(DATA TO EXAMINE Opens)

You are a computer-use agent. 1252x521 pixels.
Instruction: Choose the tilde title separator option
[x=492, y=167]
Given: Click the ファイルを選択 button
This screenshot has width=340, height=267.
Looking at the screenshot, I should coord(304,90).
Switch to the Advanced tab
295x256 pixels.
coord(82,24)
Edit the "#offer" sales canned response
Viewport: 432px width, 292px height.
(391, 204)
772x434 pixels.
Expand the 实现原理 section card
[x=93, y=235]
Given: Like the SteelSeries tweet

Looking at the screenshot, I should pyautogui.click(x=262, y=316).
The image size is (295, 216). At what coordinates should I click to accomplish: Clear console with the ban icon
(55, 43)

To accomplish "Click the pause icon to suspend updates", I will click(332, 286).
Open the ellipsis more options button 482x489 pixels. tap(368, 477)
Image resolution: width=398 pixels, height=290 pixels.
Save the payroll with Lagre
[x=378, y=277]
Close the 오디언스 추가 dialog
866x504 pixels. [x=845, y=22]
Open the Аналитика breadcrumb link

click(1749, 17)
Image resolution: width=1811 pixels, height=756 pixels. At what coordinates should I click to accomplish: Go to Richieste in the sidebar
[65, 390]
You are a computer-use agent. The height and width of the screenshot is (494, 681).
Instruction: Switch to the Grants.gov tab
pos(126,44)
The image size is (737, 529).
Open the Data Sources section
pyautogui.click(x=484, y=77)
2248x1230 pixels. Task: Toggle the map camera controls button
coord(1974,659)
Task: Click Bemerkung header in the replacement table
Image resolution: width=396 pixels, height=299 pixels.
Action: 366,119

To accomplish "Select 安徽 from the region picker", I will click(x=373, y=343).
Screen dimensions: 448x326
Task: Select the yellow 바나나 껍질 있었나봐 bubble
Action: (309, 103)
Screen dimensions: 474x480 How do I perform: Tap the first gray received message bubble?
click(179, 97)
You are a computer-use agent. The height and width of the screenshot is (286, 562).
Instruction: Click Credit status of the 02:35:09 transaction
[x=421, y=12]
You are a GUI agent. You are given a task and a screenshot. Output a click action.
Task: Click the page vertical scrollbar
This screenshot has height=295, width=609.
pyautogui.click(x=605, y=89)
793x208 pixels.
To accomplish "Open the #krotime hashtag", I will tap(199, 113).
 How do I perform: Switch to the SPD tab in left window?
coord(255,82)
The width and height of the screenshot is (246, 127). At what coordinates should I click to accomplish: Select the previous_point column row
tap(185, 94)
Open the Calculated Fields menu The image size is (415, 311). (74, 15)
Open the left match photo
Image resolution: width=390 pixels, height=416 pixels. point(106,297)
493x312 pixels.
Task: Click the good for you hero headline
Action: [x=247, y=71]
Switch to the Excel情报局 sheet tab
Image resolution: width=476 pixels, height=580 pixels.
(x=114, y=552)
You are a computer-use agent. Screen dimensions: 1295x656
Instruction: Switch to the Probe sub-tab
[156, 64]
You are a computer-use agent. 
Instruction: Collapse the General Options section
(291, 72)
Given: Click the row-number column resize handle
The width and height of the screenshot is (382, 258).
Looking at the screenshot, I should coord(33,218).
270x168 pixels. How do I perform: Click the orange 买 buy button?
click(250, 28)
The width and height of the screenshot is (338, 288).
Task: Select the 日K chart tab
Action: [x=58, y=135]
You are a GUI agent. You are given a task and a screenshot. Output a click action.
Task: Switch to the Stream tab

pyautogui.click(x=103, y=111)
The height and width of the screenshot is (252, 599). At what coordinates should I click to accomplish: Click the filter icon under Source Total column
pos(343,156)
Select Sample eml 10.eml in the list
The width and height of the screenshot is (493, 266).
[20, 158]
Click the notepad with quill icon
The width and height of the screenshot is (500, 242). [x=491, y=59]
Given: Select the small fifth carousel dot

(DATA TO EXAMINE Closes)

Wherever the line holding "Open the Data Sources section" falls in the entries above, copy exactly from it through the line holding "Open the Calculated", inclusive, and add nothing.

Open the Data Sources section
pyautogui.click(x=484, y=77)
2248x1230 pixels. Task: Toggle the map camera controls button
coord(1974,659)
Task: Click Bemerkung header in the replacement table
Image resolution: width=396 pixels, height=299 pixels.
Action: 366,119

To accomplish "Select 安徽 from the region picker", I will click(x=373, y=343).
Screen dimensions: 448x326
Task: Select the yellow 바나나 껍질 있었나봐 bubble
Action: (309, 103)
Screen dimensions: 474x480 How do I perform: Tap the first gray received message bubble?
click(179, 97)
You are a computer-use agent. The height and width of the screenshot is (286, 562).
Instruction: Click Credit status of the 02:35:09 transaction
[x=421, y=12]
You are a GUI agent. You are given a task and a screenshot. Output a click action.
Task: Click the page vertical scrollbar
This screenshot has height=295, width=609.
pyautogui.click(x=605, y=89)
793x208 pixels.
To accomplish "Open the #krotime hashtag", I will tap(199, 113).
 How do I perform: Switch to the SPD tab in left window?
coord(255,82)
The width and height of the screenshot is (246, 127). At what coordinates should I click to accomplish: Select the previous_point column row
tap(185, 94)
Open the Calculated Fields menu The image size is (415, 311). (74, 15)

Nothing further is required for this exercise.